To guarantee **strategy reproducibility**, Coinrule X Indicators follows a strict **Add-Only** policy for breaking changes. Strategies written today must produce the exact same signals 5 years from now.

#### 1. Immutable Logic

Once an indicator version (e.g., `ema` v1.0.0) is published and used, its calculation logic **MUST NOT** change.

- **Bug Fixes**: Critical bugs in logic require a **Patch** version (e.g., v1.0.1).
- **New Features**: New arguments or logic require a **New Version** (e.g., v1.1.0 or v2.0.0).

#### 2. Creating New Versions

If you need to change the behavior of an indicator:

1.  **Do NOT edit definitions** of existing released classes.
2.  **Create a New Class**: e.g., `class EMAv2(Indicator)`.
3.  **Register New Version**: Add the new version to `registry.yaml` alongside the old one.

**Example `registry.yaml` structure for multi-version support:**

```yaml
ema:
  latest: "2.0.0"
  label: "EMA"
  versions:
    "1.0.0":
      class: "coinrule_x_indicators.indicators.ema.EMA"
      description: "Standard Exponential Moving Average"
    "2.0.0":
      class: "coinrule_x_indicators.indicators.ema_v2.EMAv2"
      description: "EMA with adjustable smoothing factor"
      arguments:
        period: { label: "Period", type: int, default: 14 }
        smoothing: { label: "Smoothing", type: float, default: 2.0 }
```

#### 3. Deprecation

Old versions remain in the codebase indefinitely unless they pose a security risk.
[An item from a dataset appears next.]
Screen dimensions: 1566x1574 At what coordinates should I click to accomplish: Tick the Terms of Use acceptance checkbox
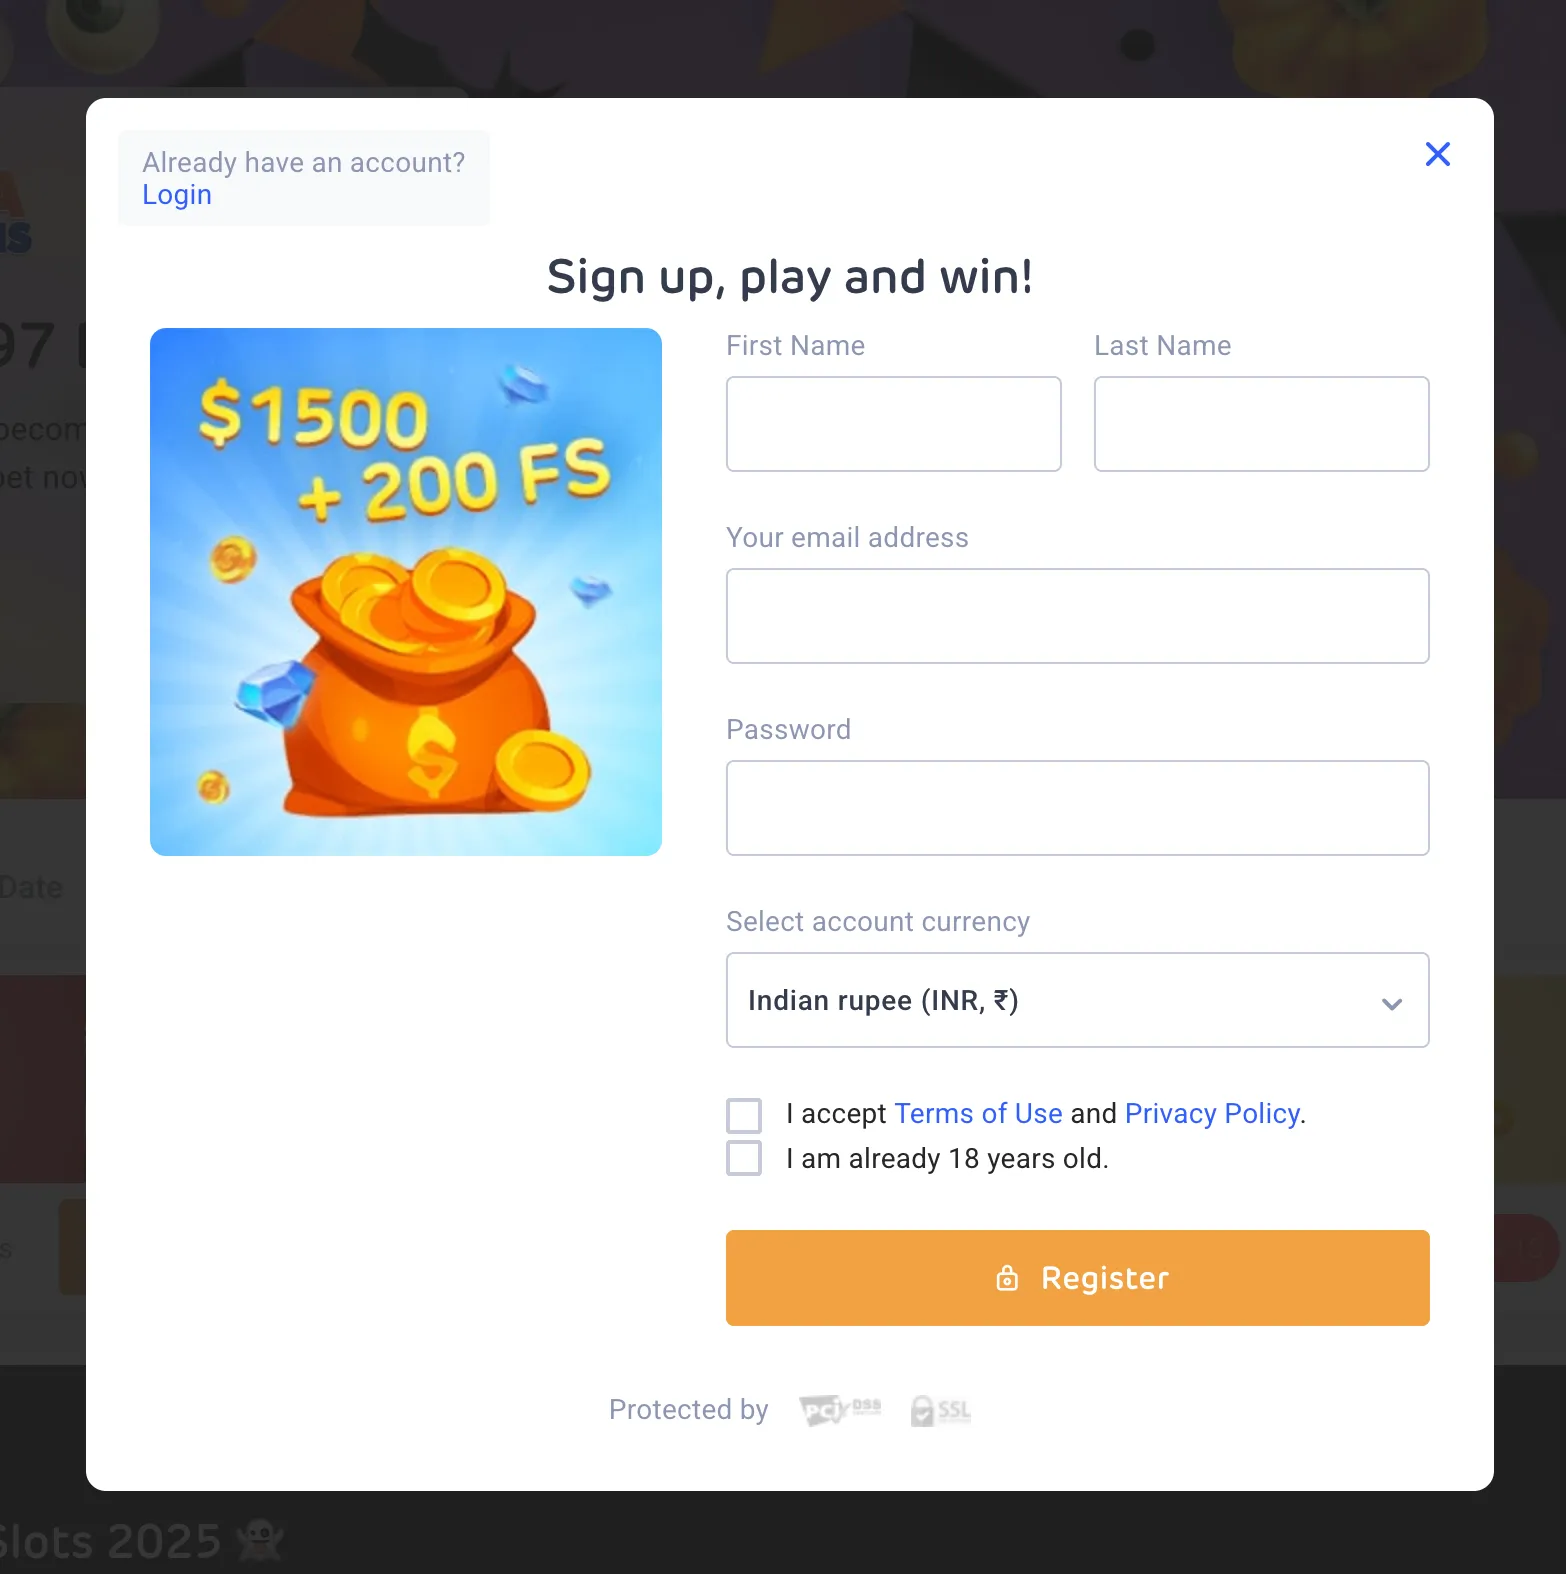click(x=744, y=1115)
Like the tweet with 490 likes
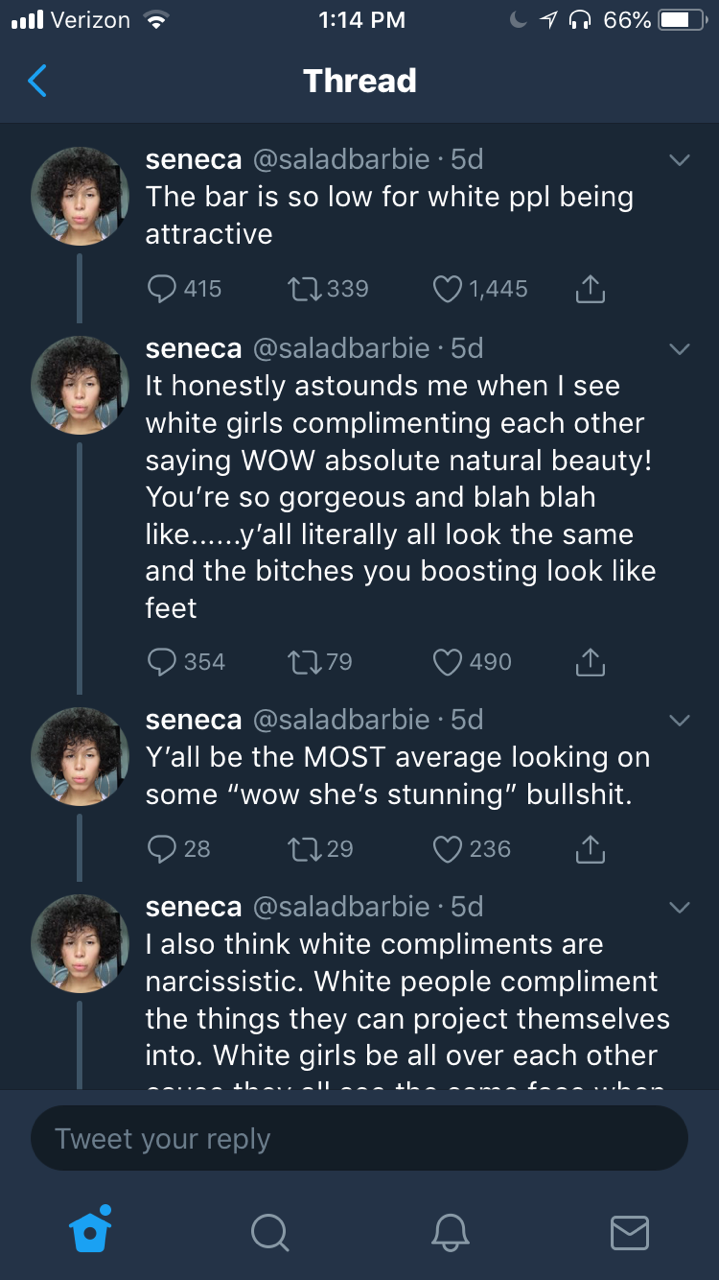The width and height of the screenshot is (719, 1280). pyautogui.click(x=447, y=662)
They can be marked as `deprecated: true` in the registry to warn developers against using them for new strategies, but existing strategies will continue to function.

### Testing Guidelines

Every indicator **must** have a corresponding test file in the `tests/` directory.

1.  **Create Test File**:
    Create `tests/test_<indicator_name>.py` (e.g., `tests/test_ema.py`).

2.  **Use Standard Data**:
    Use the provided `load_candles` utility to load the standardized test dataset (`tests/data/candles.json`). This dataset contains HYPE 1h candles, with the latest candle starting at 24 Dec 2025 15:00 UTC. This ensures all indicators are tested against the same market conditions.

    ```python
    from tests.utils import load_candles
    from coinrule_x_indicators.indicators.ema import EMA

    def test_ema_calculation():
        candles = load_candles("candles.json")
        ema = EMA(period=8)
        result = ema.calculate(candles)

        # Verify result against known valid value (e.g. from TradingView or known lib)
        assert round(result, 2) == <EXPECTED_VALUE>
    ```

3.  **Required Test Cases**:
    - **Initialization**: Verify arguments are stored correctly.
    - **Batch Calculation**: Verify that `calculate()` correctly processes a list of candles.
    - **Precise Value**: A test asserting the exact value (to 2 decimal places) against the provided dataset.
    - **Incremental Consistency**: Verify that `update()` produces the same result as `calculate()` when processing the same sequence of candles.

### Running Tests

Run the test suite using `pytest`:

```bash
poetry run pytest
```

### Submission Process

1.  **Fork the Repository**: Create a fork of the repository to your own GitHub account.
2.  **Create a Feature Branch**: Create a new branch for your changes (e.g., `feat/add-rsi-indicator`).
3.  **Implement & Test**: Apply your changes and ensure all tests pass.
4.  **Create Pull Request**: Submit a pull request to the main repository.

_Note: Version numbers and the official CHANGELOG will be updated by maintainers upon release._

### Development Guidelines

- **Type Hinting**: All methods must be fully type-hinted.
- **Pandas/Numpy**: Use vectorized operations where possible for performance.
- **Zero Dependencies**: Do not add new external dependencies without prior discussion.